Ben Ali couronnait tout ce système. Avec ses policiers, ses mouchards, ses prisons, sa presse et ses médias aux ordres, il voulait interdire toute contestation et toute possibilité de révolte. Mais l’aggravation des conditions de vie a fini par provoquer une explosion, dont les suicides de jeunes, poussés au désespoir par la misère et l’injustice, ont fourni l’étincelle. Ben Ali est parti. Mais tant que ses complices restent au pouvoir, et tant que les richesses du pays se trouvent entre les mains des capitalistes, aucun des problèmes fondamentaux qui écrasent le peuple ne sera résolu.
Ghannouchi tente désespérément de sauver l’édifice du régime. Il semble chercher à impliquer certains opposants dans la mise en place d’un gouvernement d’« union nationale », c’est-à-dire d’un gouvernement de façade qui protégerait les intérêts essentiels du capitalisme tunisien et les complices de Ben Ali. Ghannouchi, lui aussi, a le sang du peuple sur ses mains.

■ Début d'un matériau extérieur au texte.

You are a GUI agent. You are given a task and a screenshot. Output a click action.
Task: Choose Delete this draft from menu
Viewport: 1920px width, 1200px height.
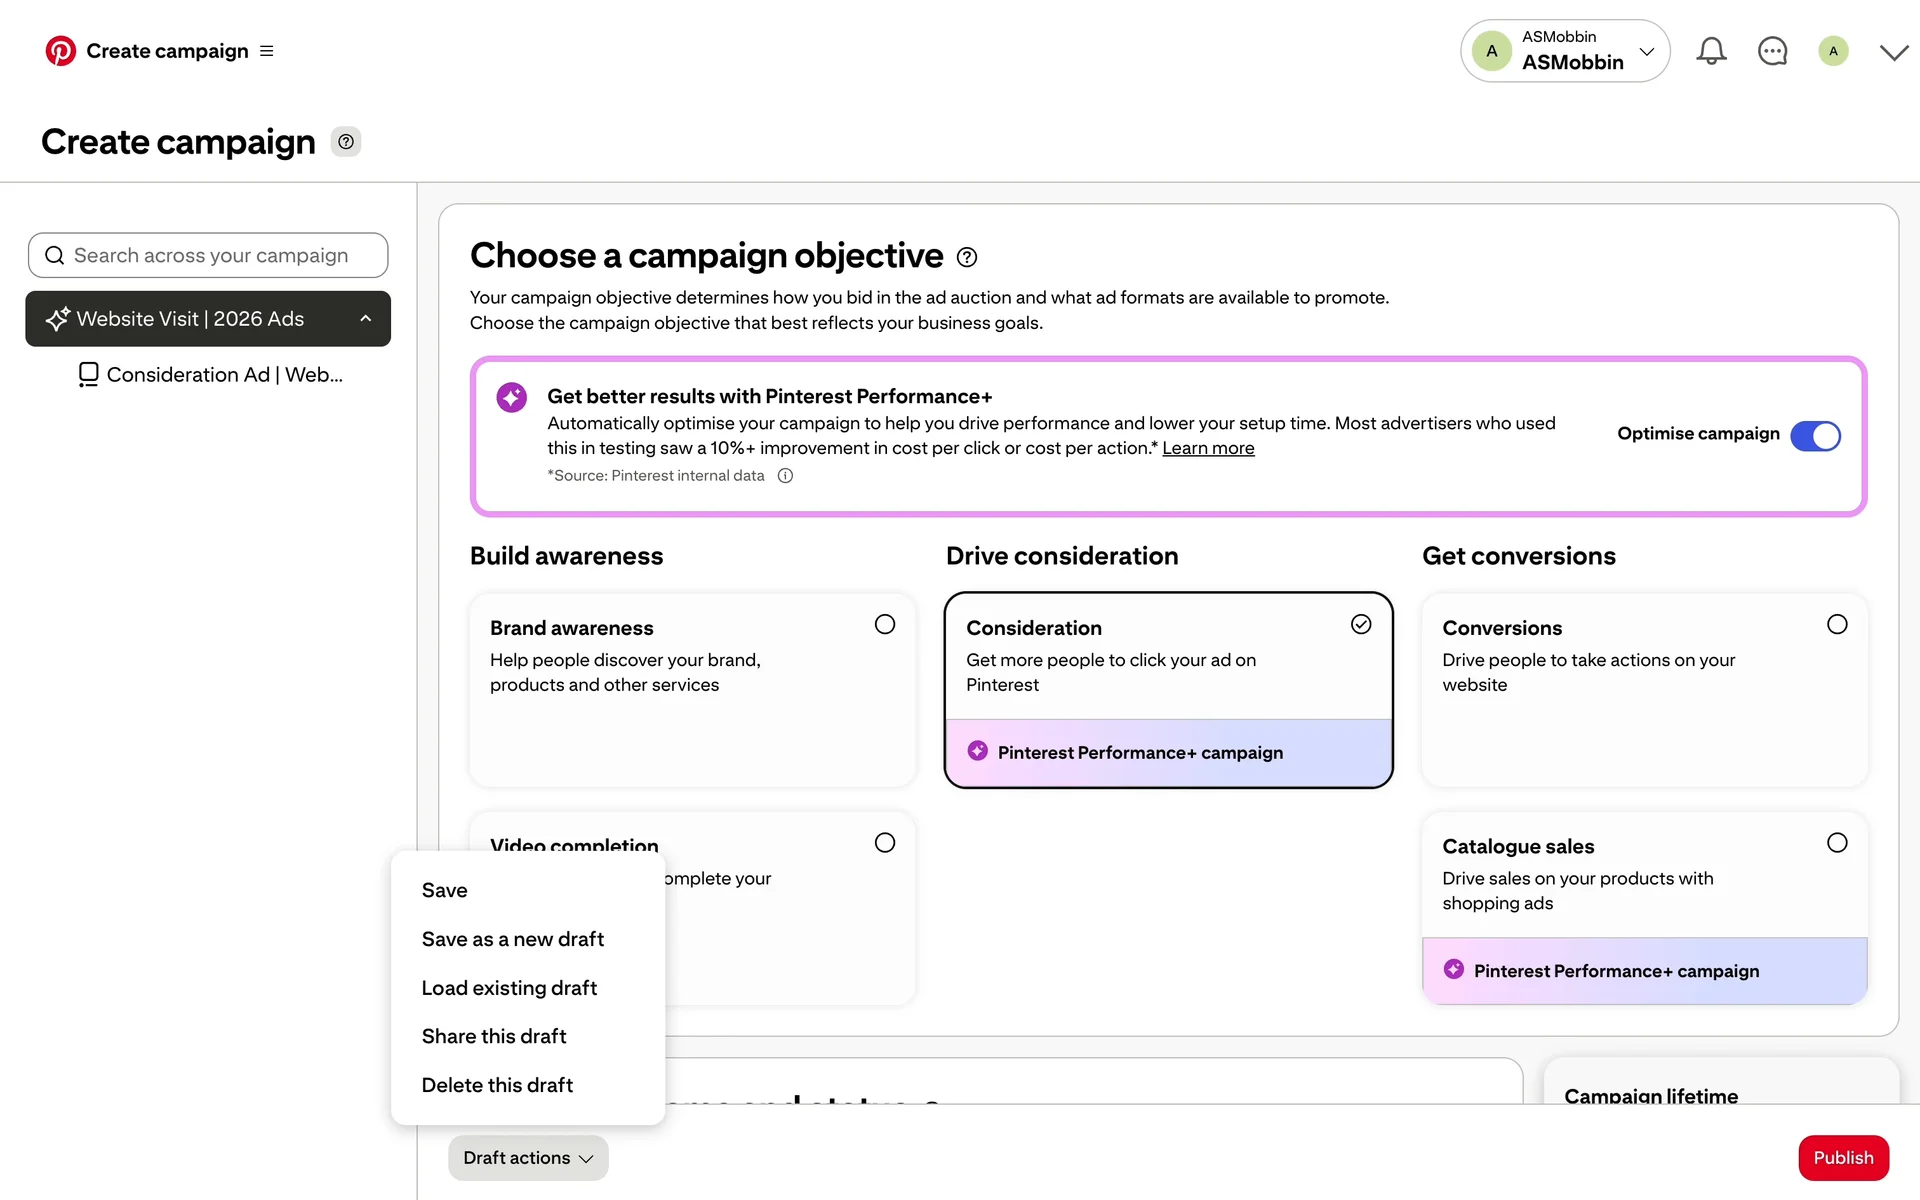point(497,1085)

En annonçant un départ « temporaire » de Ben Ali, il a prouvé qu’il n’a pas l’intention d’engager les profondes transformations nécessaires. En conséquence, le mouvement ne peut et ne doit pas s’arrêter là. Il faut chasser tous les éléments associés à l’ancien régime, y compris les chefs de l’armée et des forces de police. Aucune « transition démocratique » digne de ce nom ne pourra avoir lieu tant que les tous les piliers de la dictature resteront en place. Il faut commencer par désarmer la police. Le peuple doit se donner les moyens de se défendre contre la répression.
Ce n’est pas tout. Pour régler tous les problèmes brûlants qui frappent la masse des Tunisiens, il faut arracher le pouvoir économique des mains de la petite poignée de capitalistes tunisiens et étrangers qui pillent les ressources du pays depuis trop longtemps. Cela vaut pour la Tunisie comme pour l’ensemble du Maghreb. Seule une Fédération socialiste des pays du Maghreb permettra de poser les bases d’une authentique émancipation sociale et politique du peuple.